==== Recorded information
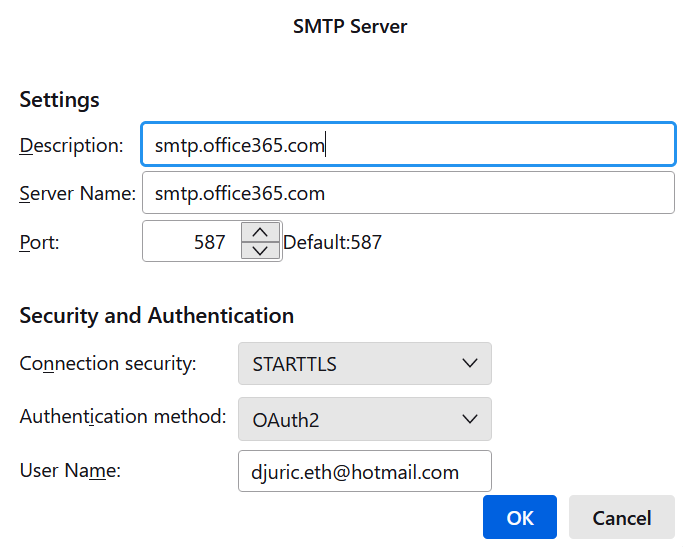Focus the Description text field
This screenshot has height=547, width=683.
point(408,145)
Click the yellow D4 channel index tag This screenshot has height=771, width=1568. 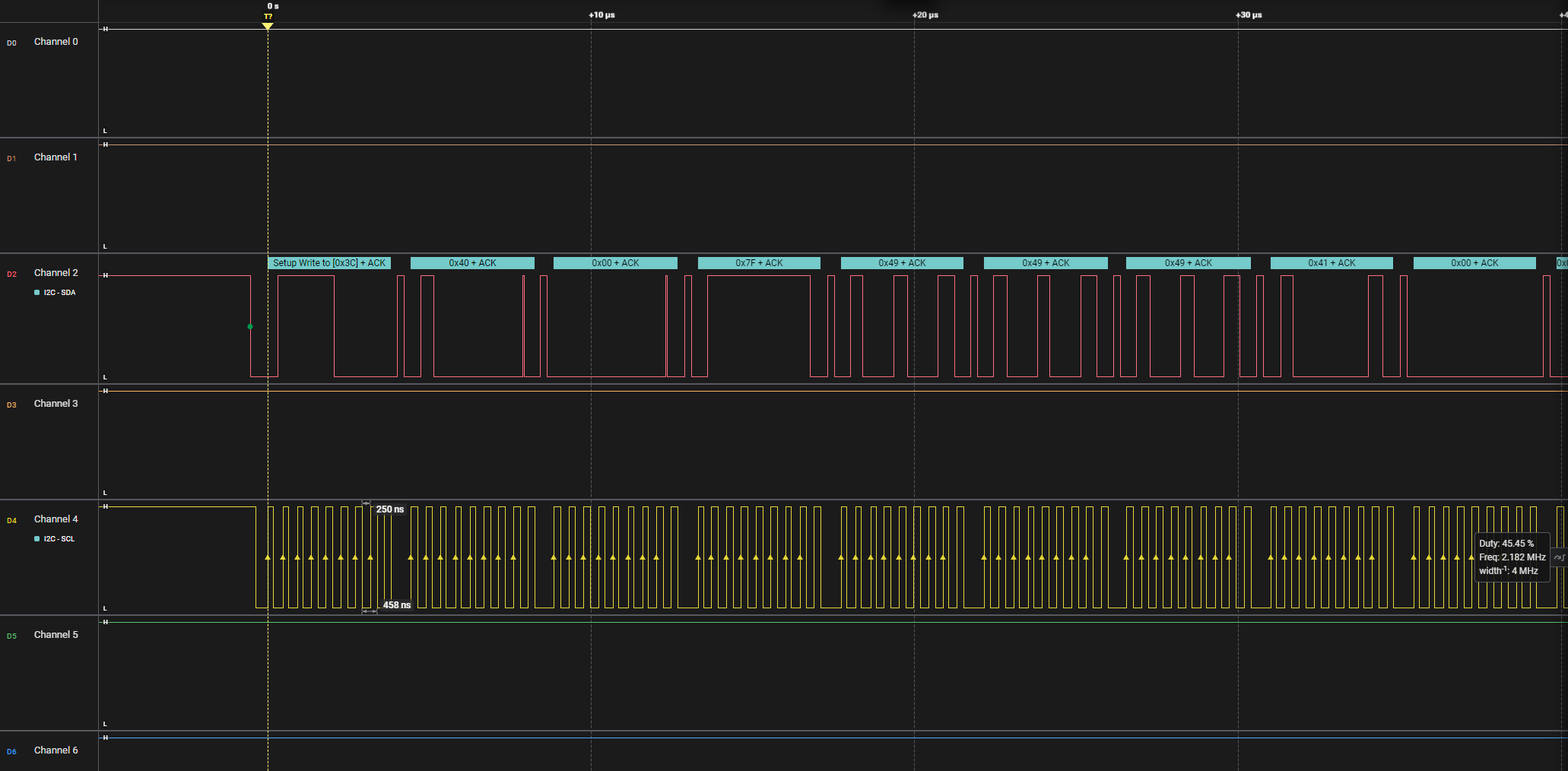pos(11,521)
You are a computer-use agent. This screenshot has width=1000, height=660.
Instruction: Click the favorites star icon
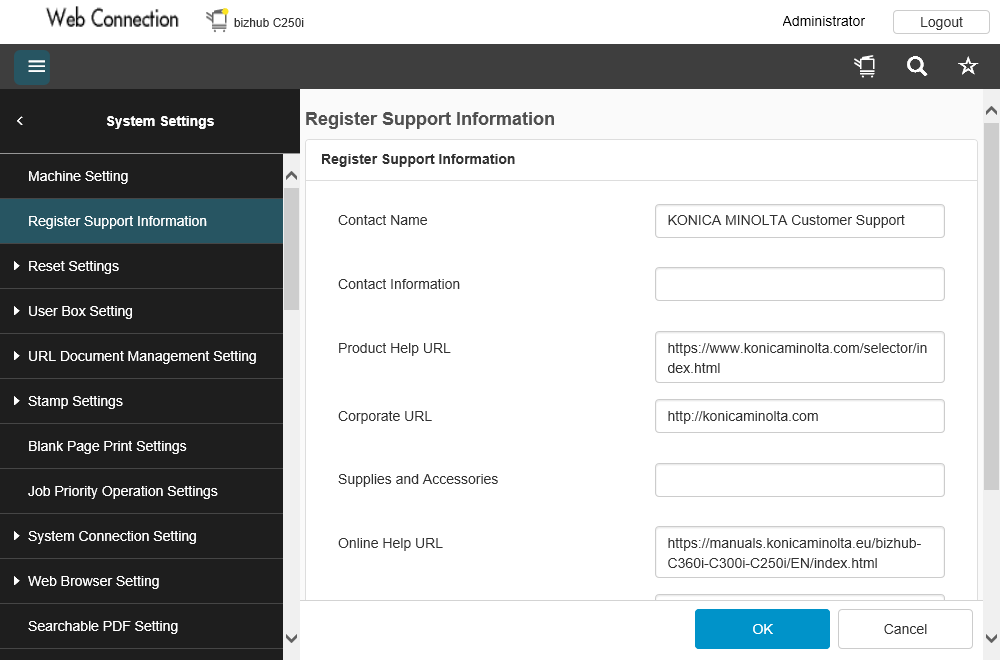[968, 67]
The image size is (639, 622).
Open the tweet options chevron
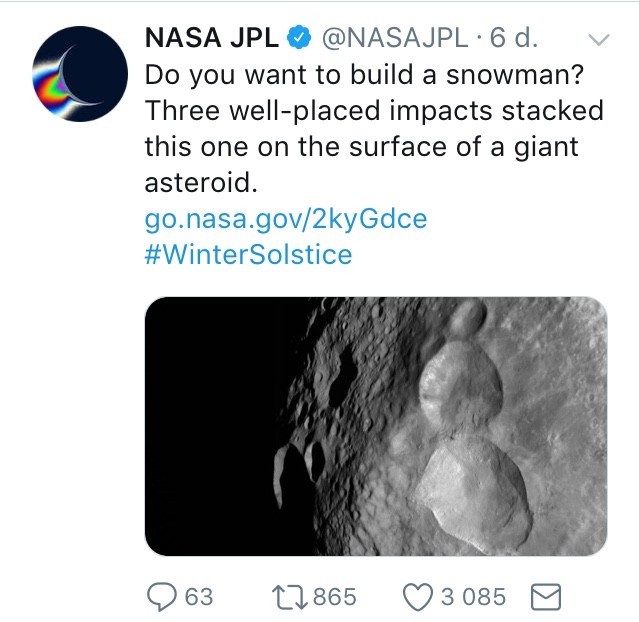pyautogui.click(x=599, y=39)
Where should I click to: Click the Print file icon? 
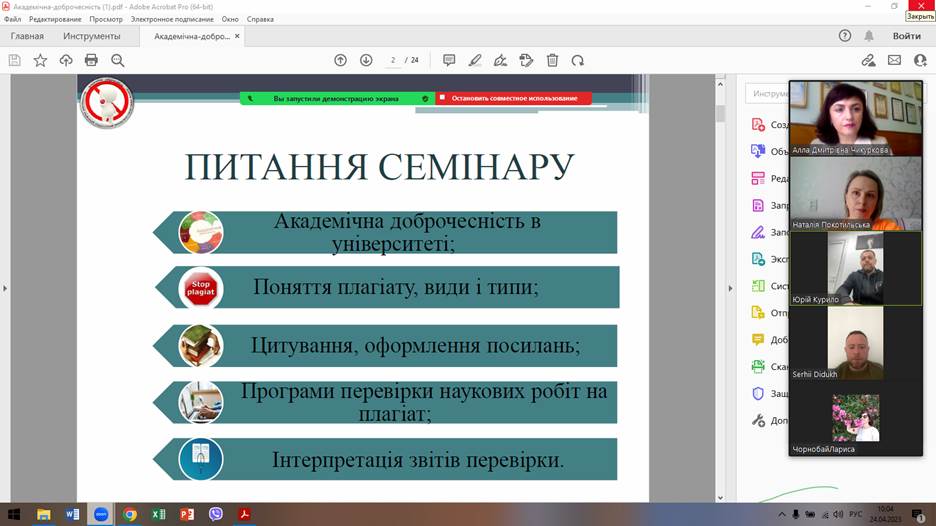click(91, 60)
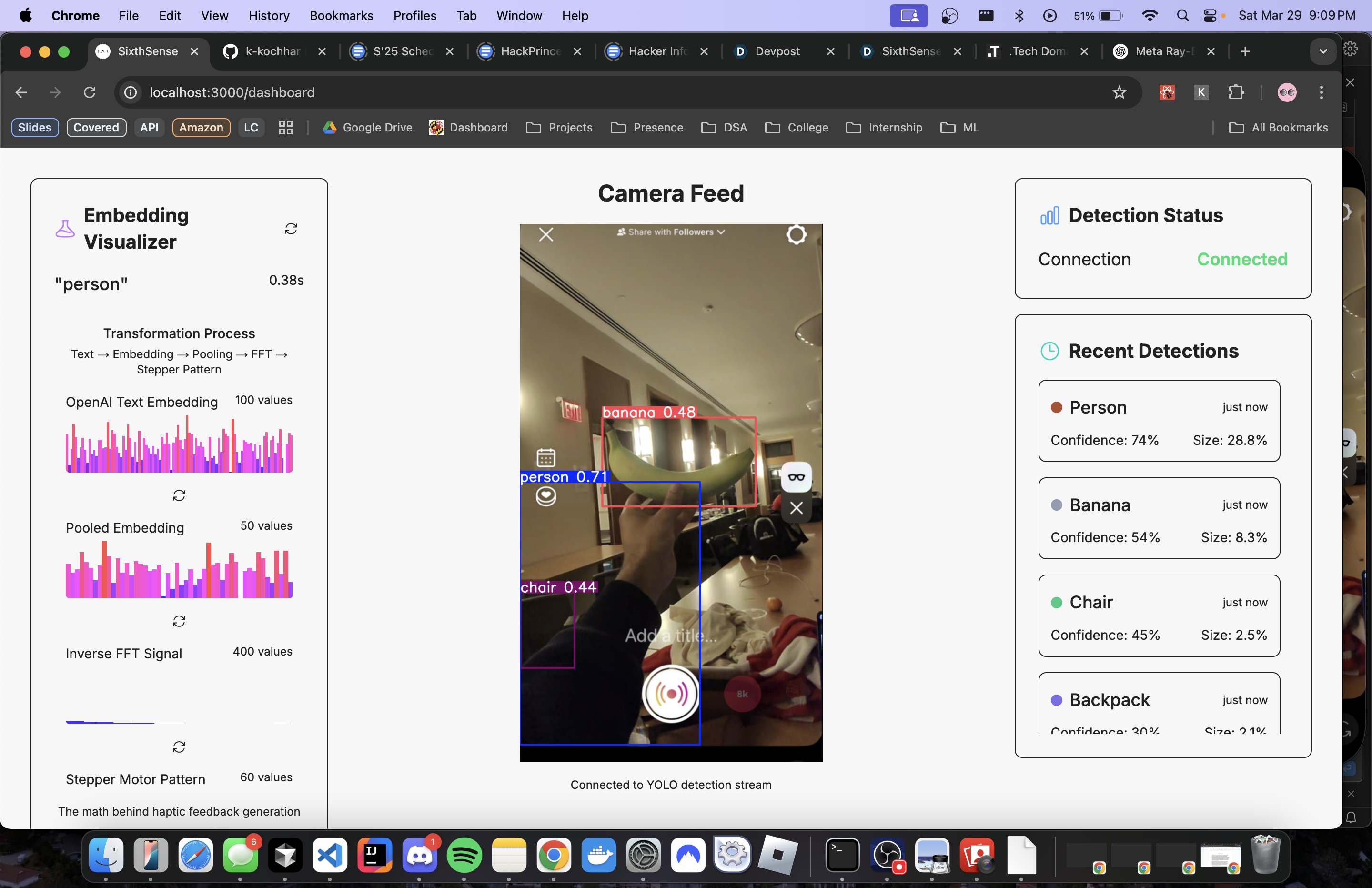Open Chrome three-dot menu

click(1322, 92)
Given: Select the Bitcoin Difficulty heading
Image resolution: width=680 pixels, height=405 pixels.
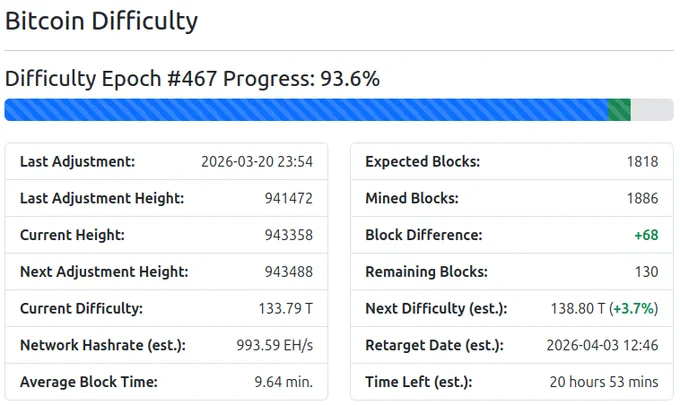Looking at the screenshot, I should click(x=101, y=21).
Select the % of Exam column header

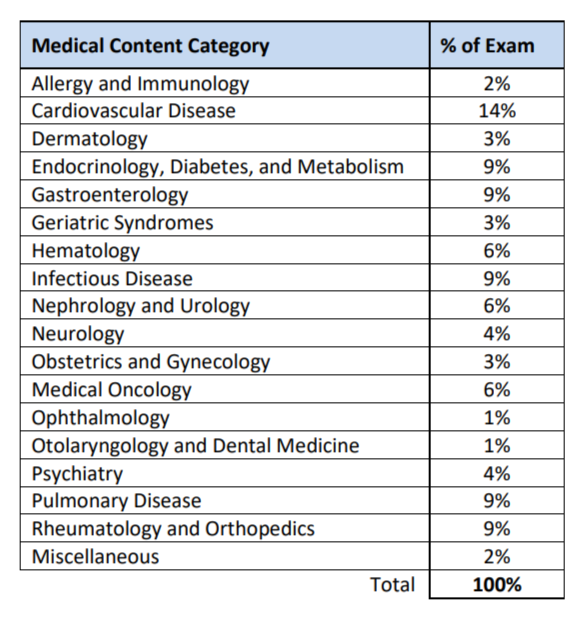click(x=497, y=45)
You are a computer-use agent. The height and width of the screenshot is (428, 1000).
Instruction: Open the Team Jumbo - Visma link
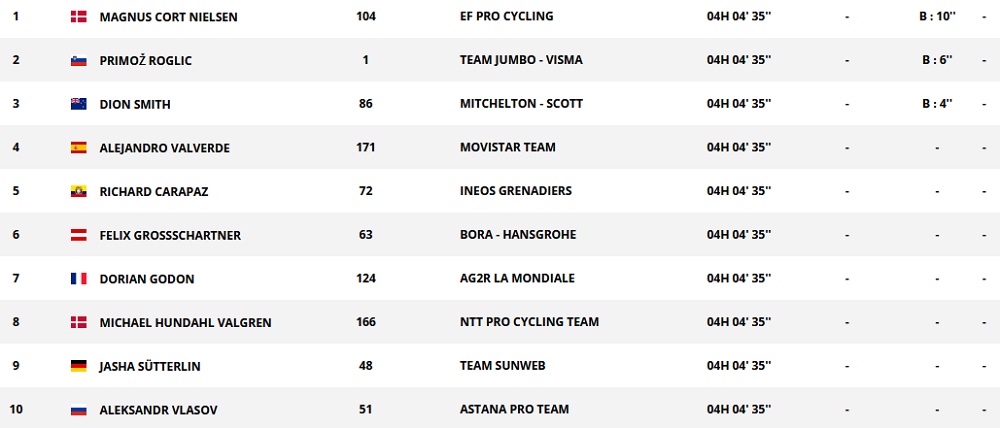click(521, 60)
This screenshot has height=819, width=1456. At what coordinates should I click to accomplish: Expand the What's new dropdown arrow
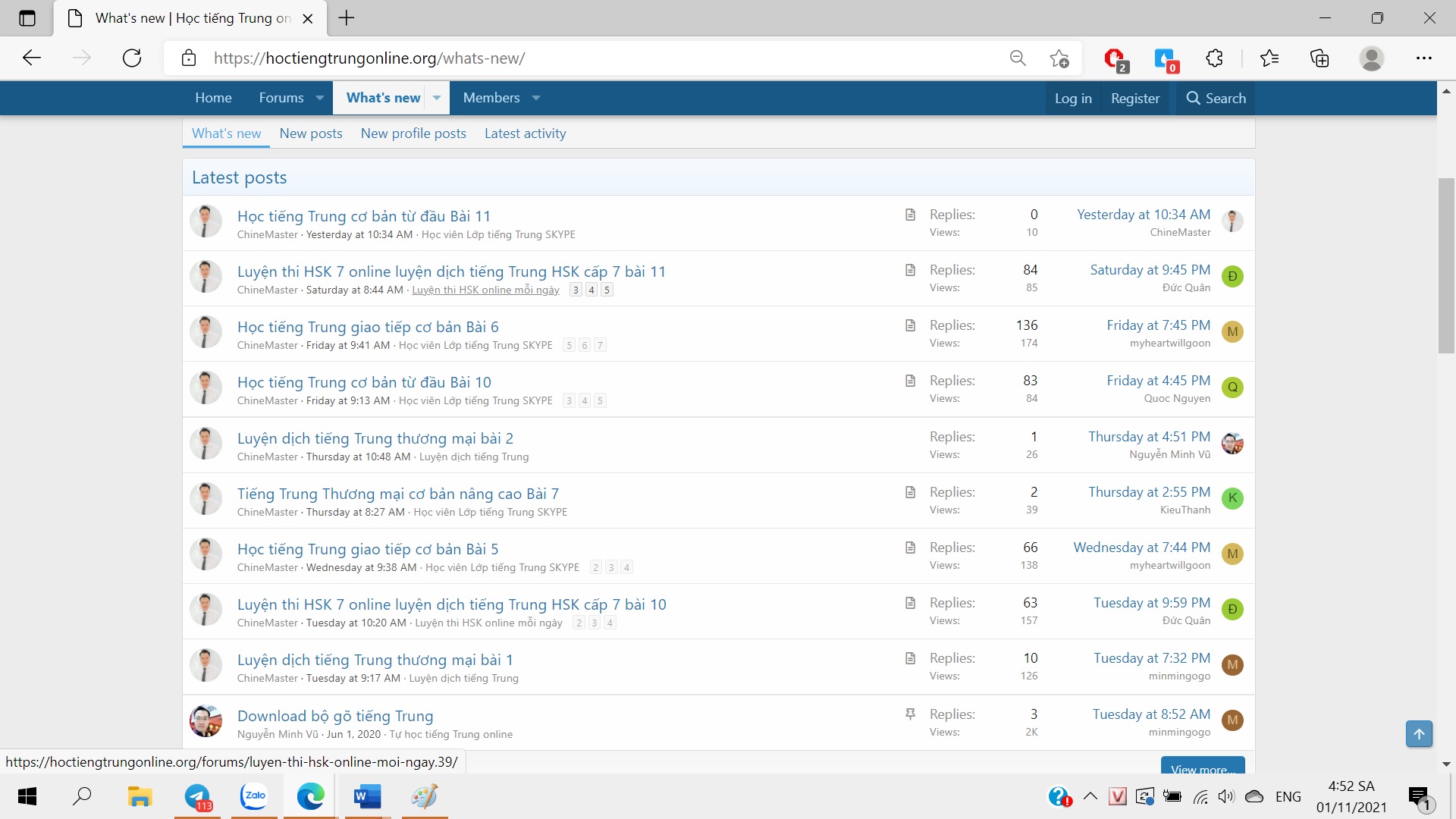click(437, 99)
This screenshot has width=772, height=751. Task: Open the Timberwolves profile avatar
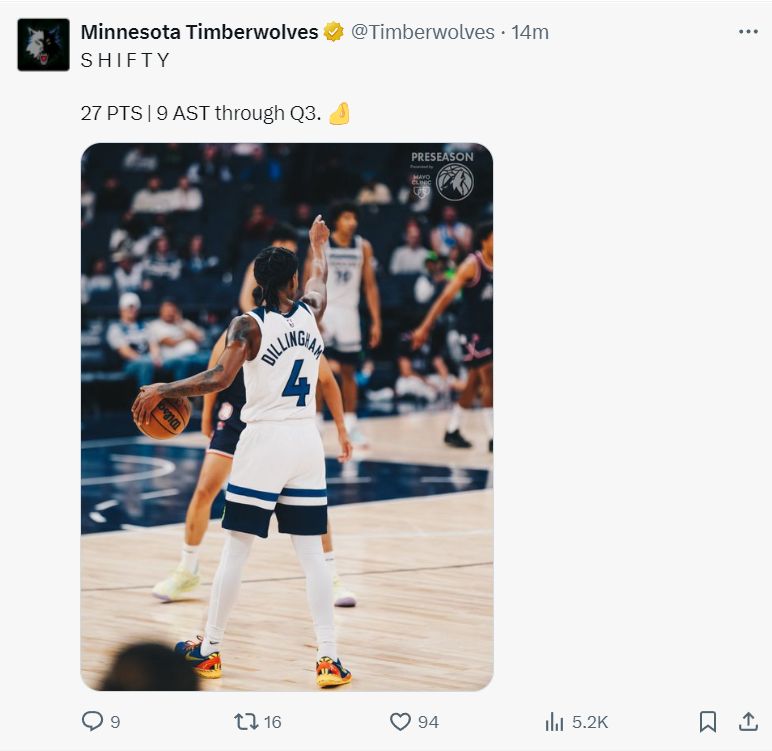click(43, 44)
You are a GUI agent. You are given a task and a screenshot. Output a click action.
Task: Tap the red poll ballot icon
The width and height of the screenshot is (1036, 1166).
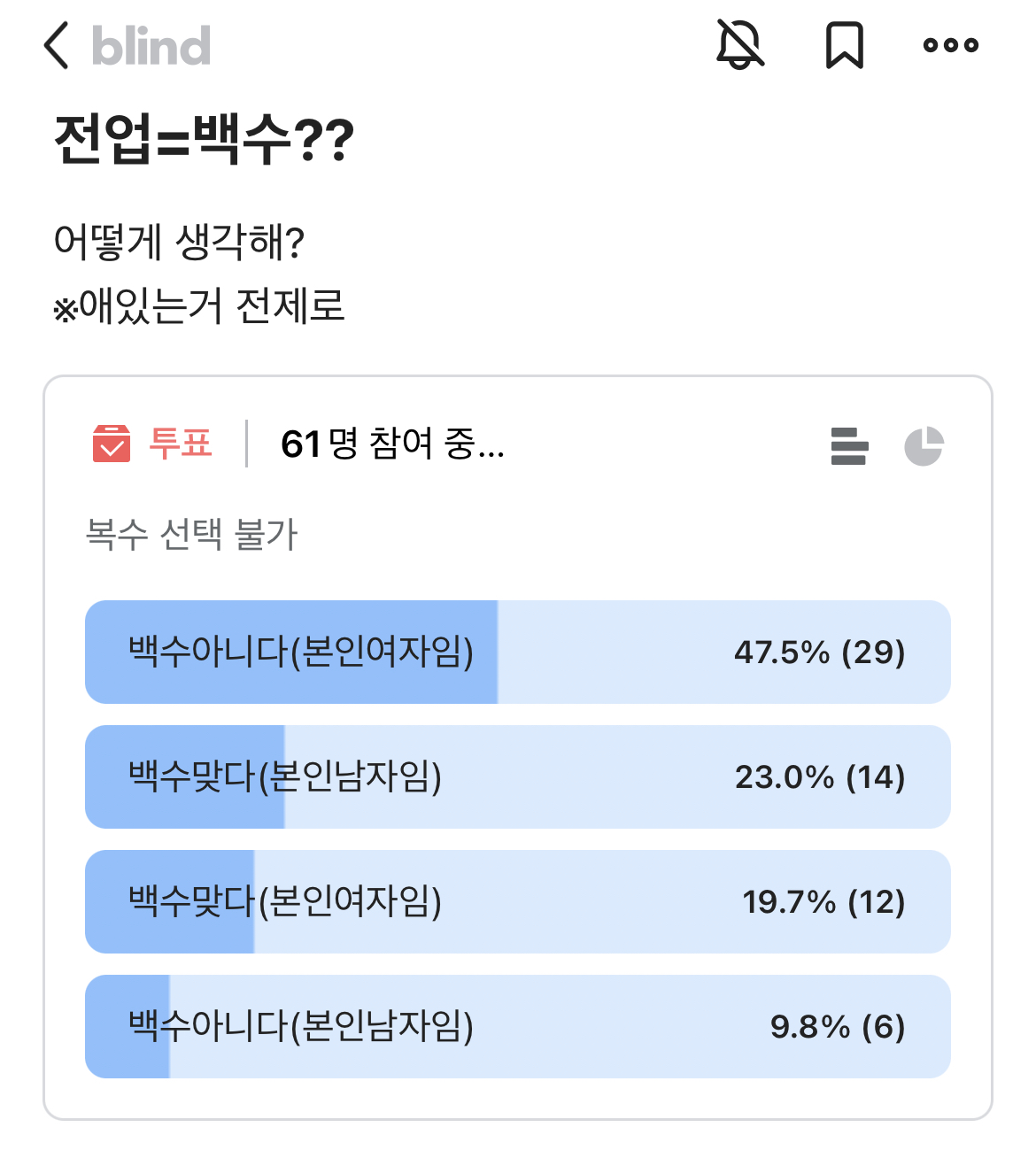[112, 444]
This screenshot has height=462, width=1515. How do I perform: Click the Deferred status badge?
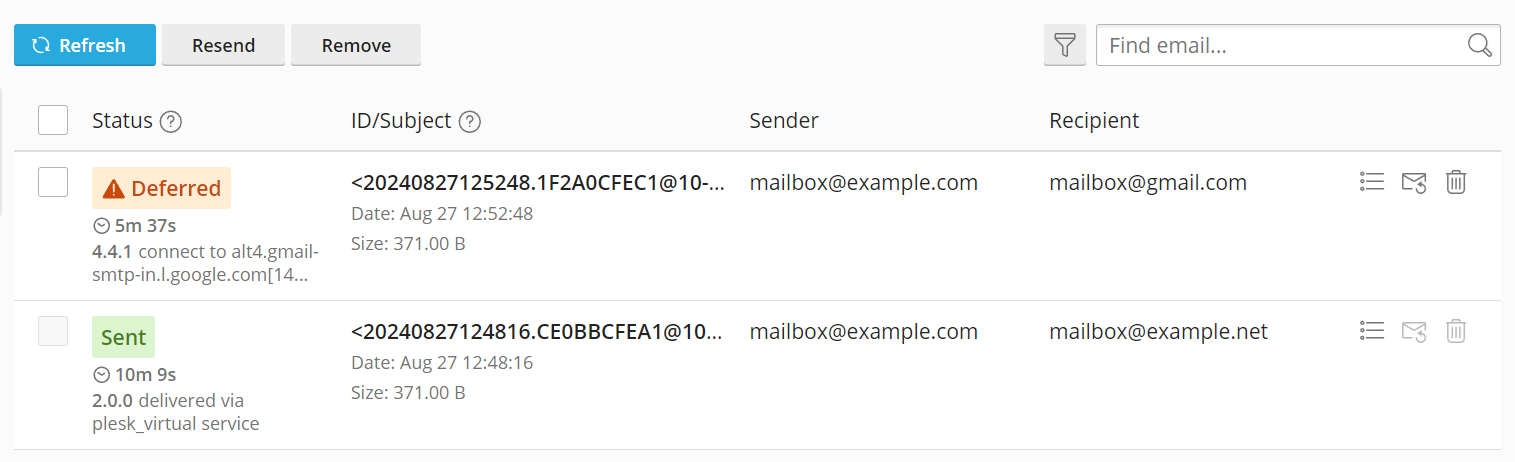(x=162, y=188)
========
Reproduce verbatim the stretch of the data from the line containing "This screenshot has height=462, width=1515." through the end of the data, omitting the pictures.

This screenshot has height=462, width=1515. How do I perform: Click the Deferred status badge?
(x=162, y=188)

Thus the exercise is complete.